Dem Hypo-U-Ausschuss hat der Haider-Intimus Dutzende Unterlagen der Ex-Hypo-Mutter BayernLB, die er über Informanten erhalten hat, mitgebracht. Petzner zitierte dann vor den Abgeordneten aus einem Verwaltungsrat-Protokoll der BayernLB vom Herbst 2008, wonach die BayernLB "von der Pleite bedroht" war und die EU-Kommission im Beihilfeverfahren für Milliardenhilfen an die BayernLB "eine erhebliche Verkleinerung" und einen Verkauf der Tochtergesellschaften verlangt habe. In einem anderen BayernLB-Protokoll im November 2008 sei die Hypo Alpe Adria als "erheblicher Sanierungsfall" bezeichnet und ein Rückzug aus Osteuropa angedacht worden, um die Hypo "kapitalmarktfähig zu machen".

Um eine staatliche Geldspritze (PS-Kapital) im Dezember 2008 für die Hypo von der Republik Österreich zu erhalten, habe die BayernLB sich als starker und langfristiger Partner präsentiert, obwohl sie die Hypo bereits wieder loswerden wollte, kritisierte Petzner. "Sie hat die österreichische Republik beschwindelt."

In einem Positionspapier der BayernLB an das österreichische Finanzministerium wurde die Hypo damals mit 3,4 Mrd. Euro bewertet. "In Wahrheit waren sie pleite und mussten die Hypo verkaufen." Die BayernLB habe die Hypo im Dezember 2008 als "sound" bezeichnet und sogar künftige Gewinne für die Hypo prognostiziert. Laut Petzner hat die BayernLB die Republik Österreich getäuscht. Deswegen sollte sich Österreich das PS-Kapital in Höhe von 900 Mio. Euro wieder zurückzuholen. Aufklärungsbedarf sieht er auch auf österreichischer Seite, warum man bei der Hypo-Prüfung für das PS-Kapital versagt habe.

Die BayernLB musste in Anbetracht des EU-Beihilfeverfahrens die Hypo "unter allen Umständen loswerden", so Petzner. Deswegen stimmte die Rechtfertigung des Ex-Finanzministers Josef Pröll (ÖVP) sicherlich nicht, dass man habe bei der Hypo-Notverstaatlichung keine Handlungsoptionen gehabt habe.
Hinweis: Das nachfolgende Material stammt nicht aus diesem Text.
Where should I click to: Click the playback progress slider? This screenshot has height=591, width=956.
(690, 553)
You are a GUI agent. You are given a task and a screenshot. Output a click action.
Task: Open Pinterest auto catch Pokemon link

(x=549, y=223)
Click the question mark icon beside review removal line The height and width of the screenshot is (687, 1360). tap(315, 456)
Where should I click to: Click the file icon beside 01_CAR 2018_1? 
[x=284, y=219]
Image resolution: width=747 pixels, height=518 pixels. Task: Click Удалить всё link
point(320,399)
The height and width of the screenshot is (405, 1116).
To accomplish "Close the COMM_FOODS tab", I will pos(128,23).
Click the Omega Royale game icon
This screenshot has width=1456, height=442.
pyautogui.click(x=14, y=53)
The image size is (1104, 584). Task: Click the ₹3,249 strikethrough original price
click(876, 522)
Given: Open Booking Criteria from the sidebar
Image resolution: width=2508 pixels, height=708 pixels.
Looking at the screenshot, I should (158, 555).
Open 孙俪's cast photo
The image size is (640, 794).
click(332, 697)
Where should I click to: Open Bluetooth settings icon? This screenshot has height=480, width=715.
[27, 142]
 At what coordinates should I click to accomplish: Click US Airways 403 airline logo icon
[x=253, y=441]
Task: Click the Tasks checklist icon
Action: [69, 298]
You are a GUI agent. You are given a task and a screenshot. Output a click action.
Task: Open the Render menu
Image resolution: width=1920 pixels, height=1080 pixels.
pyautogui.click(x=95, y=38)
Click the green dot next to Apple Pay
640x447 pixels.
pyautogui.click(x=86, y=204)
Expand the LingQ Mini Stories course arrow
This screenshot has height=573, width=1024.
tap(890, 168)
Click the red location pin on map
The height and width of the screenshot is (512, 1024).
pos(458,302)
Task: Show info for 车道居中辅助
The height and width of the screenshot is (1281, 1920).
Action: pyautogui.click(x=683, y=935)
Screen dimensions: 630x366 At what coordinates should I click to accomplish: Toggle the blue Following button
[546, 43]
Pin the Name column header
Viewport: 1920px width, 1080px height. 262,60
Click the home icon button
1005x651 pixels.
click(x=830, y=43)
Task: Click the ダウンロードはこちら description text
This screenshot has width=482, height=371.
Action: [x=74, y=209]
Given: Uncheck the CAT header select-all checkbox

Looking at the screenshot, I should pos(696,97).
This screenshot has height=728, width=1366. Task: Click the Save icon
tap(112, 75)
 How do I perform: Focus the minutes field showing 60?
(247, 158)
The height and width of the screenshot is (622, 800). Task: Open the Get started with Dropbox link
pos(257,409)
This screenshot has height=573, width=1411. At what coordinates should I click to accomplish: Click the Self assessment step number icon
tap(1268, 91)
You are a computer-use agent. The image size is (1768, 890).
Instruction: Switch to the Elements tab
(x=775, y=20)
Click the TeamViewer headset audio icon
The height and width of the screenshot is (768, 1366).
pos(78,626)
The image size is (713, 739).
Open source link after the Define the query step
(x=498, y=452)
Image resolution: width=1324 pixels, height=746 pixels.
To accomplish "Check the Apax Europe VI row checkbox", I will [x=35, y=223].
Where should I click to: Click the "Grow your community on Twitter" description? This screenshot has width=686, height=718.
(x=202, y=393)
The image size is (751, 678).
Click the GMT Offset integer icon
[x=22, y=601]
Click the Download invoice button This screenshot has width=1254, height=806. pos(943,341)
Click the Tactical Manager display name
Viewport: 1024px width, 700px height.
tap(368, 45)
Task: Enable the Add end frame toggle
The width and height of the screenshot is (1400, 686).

Verfahrensrichter Walter Pilgermair wollte Details zur Rolle von Haider als Hypo-Eigentümervertreter erfahren. Haider habe "sehr selten an den Sitzungen teilgenommen und sich nicht sonderlich interessiert". Er habe den früheren Kärntner Finanzreferent Harald Dobernig, der zuvor sein Büroleiter gewesen war, zu den Sitzungen hingeschickt, sich aber selbst auch bei den Hypo-Vorständen über die Bank informiert. "Ob er richtig informiert wurde, ich muss das aus heutiger Sicht bezweifeln", betonte Petzner.

Die Swap-Verluste in Höhe von 330 Mio. Euro habe Haider nicht 2004, sondern ein bis zwei Tage vor den entsprechenden Zeitungsberichten Ende März 2006 von Hypo-Chef Wolfgang Kulterer in einem Klagenfurter Lokal erfahren. "Ich war bei dem Gespräch anwesend, es war die erste Information an Haider", erinnerte sich Petzner. Die Swap-Verluste seien "ein massives Problem" und "ein massiver Schaden" für die Hypo gewesen, weil mit dieser "Image-Delle", ein Hypo-Börsengang schwierig bis unmöglich wurde.

Haider vermutete bei den Ermittlungen der Finanzmarktaufsicht gegen Hypo-Vorstand Kulterer den damaligen Finanzminister Karl Heinz Grasser als "Drahtzieher", beschrieb Petzner den Konflikt mit der FMA. Deswegen habe man die FMA medial "massiv unter Angriff genommen". Ob die damaligen Vorwürfe zutreffend waren, wollte Petzner heute "nicht beurteilen".